Kitchen Witch - Sesame burger buns
Patriotic bun bakingWednesday July 4, 2007 12:04 am EDT
Stage left. Enter hyper-aware epicurean American, or HAEA, who's got the latest culinary lexicon set to memory: free-range, grass-fed, heirloom, pesticide-free, locally grown.
HAEA strolls through the aisles of a Whole Foods store or upscale foodie equivalent, shopping for the most patriotic of meals, the Fourth of July cookout.
He examines the contents of his shopping basket, making a mental checklist of the meal. Naturally raised ground beef. Organic tomatoes and locally grown romaine lettuce for the fixins. And the cheese – that comes from cows, too, right? The label says it's made in a farmer's co-op in Vermont. Cool.
HAEA is feeling virtuous, smiling smugly, and ambles over to the bread aisle to peruse the selection of buns to book-end his politically correct burgers and throws the first bag he sees in his cart.
Suddenly, the PA system, which had been playing '80s pop tunes, goes silent.
"YOU with the cart full of Fourth of July vittles," a voice booms. HAEA and several other shoppers look up at the ceiling, bewildered.
"You call yourself a foodie? Then put that bag of generic buns back on the shelf. Wake up and smell the yeast, my friend. It's time to learn how to make 'em yourself."
Not only will homemade buns make you feel virtuous, like a true, blue-as-denim American, you will wonder why you waited this long. Homemade buns have character, texture and flavor, attributes that never make it into the bag on the shelf.
Sesame Burger Buns
From The Bread Bible by Beth Hensperger
1 3/4 cups warm water (105-115 degrees)
1 tablespoon (1 envelope) active dry yeast
2 tablespoons plus 1/2 teaspoon sugar
1/3 cup nonfat dry milk powder
2 1/2 teaspoons salt
3 tablespoons unsalted butter, melted
4 1/2 to 5 cups all-purpose flour or bread flour
1 large egg, beaten with 2 teaspoons water, for glazing
1/4 cup sesame seeds
In a small bowl, pour in 1/2 cup of the warm water. Sprinkle yeast and 1/2 teaspoon of the sugar on top. Stir to dissolve and cover, until foamy, about 10 minutes.
In a large mixing bowl using a whisk, combine remaining 1 1/4 cups water, dried milk, remaining sugar, salt and butter. Add yeast mixture, mixing until combined.

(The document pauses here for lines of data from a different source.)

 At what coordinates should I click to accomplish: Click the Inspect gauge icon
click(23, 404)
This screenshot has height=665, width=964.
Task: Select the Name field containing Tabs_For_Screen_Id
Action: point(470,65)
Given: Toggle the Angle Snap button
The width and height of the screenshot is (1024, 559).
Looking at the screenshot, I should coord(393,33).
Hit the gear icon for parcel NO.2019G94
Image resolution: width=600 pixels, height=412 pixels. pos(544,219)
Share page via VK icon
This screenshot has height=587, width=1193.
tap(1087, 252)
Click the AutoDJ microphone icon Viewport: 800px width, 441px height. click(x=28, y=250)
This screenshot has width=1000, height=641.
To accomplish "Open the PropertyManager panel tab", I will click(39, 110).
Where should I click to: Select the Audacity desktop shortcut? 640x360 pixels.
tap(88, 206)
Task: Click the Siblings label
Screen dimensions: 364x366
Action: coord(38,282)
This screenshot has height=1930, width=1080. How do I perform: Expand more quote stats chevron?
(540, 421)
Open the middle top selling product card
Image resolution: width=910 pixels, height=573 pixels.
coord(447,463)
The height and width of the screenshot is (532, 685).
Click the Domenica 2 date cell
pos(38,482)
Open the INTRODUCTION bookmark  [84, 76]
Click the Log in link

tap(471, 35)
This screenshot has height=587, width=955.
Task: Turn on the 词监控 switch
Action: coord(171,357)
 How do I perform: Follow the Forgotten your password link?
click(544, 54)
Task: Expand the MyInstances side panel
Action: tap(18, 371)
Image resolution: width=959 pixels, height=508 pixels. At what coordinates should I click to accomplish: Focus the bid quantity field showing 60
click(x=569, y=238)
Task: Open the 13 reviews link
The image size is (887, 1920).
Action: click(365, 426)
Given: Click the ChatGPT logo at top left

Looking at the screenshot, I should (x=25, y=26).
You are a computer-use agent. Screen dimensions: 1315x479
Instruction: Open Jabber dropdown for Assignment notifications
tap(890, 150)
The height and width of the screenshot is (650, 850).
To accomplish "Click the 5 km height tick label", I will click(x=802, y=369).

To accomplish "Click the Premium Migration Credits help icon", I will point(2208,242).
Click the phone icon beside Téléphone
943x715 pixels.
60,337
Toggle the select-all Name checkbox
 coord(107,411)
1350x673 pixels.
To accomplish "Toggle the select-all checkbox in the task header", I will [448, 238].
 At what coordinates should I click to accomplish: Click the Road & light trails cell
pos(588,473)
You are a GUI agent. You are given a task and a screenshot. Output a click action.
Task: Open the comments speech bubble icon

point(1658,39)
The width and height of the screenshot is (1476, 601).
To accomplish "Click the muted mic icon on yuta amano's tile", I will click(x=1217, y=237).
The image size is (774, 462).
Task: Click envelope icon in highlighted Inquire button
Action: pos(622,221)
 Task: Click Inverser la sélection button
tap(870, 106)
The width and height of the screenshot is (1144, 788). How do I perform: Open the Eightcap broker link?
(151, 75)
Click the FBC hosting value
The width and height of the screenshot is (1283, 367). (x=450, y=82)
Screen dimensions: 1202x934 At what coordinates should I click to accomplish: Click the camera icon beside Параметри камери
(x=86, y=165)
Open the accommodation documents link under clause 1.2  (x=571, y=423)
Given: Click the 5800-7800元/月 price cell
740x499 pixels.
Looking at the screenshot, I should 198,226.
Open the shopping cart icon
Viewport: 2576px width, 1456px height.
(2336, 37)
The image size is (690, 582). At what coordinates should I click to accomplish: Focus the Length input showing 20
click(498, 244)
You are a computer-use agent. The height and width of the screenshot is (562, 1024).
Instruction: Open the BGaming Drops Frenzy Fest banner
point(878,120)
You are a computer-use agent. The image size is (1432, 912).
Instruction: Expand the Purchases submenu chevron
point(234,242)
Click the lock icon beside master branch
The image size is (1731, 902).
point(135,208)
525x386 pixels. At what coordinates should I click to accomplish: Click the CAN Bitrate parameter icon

Add 2 cups of the flour. Beat hard until creamy, about 1 minute. Add remaining flour, 1/2 cup at a time, until a soft, shaggy dough is formed, just clearing the sides of the bowl.
Turn dough out onto a lightly floured work surface and knead for about four minutes, dusting with flour only 1 tablespoon at a time as needed, until smooth and soft. (Note: A dough scraper is useful, as dough tends to stick.)
Place dough in a deep, greased bowl. Turn once to coat, and cover with plastic wrap. Let rise at room temperature until doubled in bulk, 60-75 minutes.
Gently deflate dough. Turn dough out onto lightly floured work surface. Divide dough into 12 equal portions. Shape each into a tight, round ball, and place each ball at least 2 inches apart on a baking sheet lined with parchment paper. Do not crowd; dough will spread.
Flatten each ball with your palm. Cover loosely with a dry towel and let rise until puffy, about 20 minutes.
Preheat oven to 350 degrees. Brush each roll with egg glaze and sprinkle with sesame seeds. Bake 20-25 minutes, or until slightly brown and firm to the touch. Transfer to a cooling rack. Cool completely before splitting.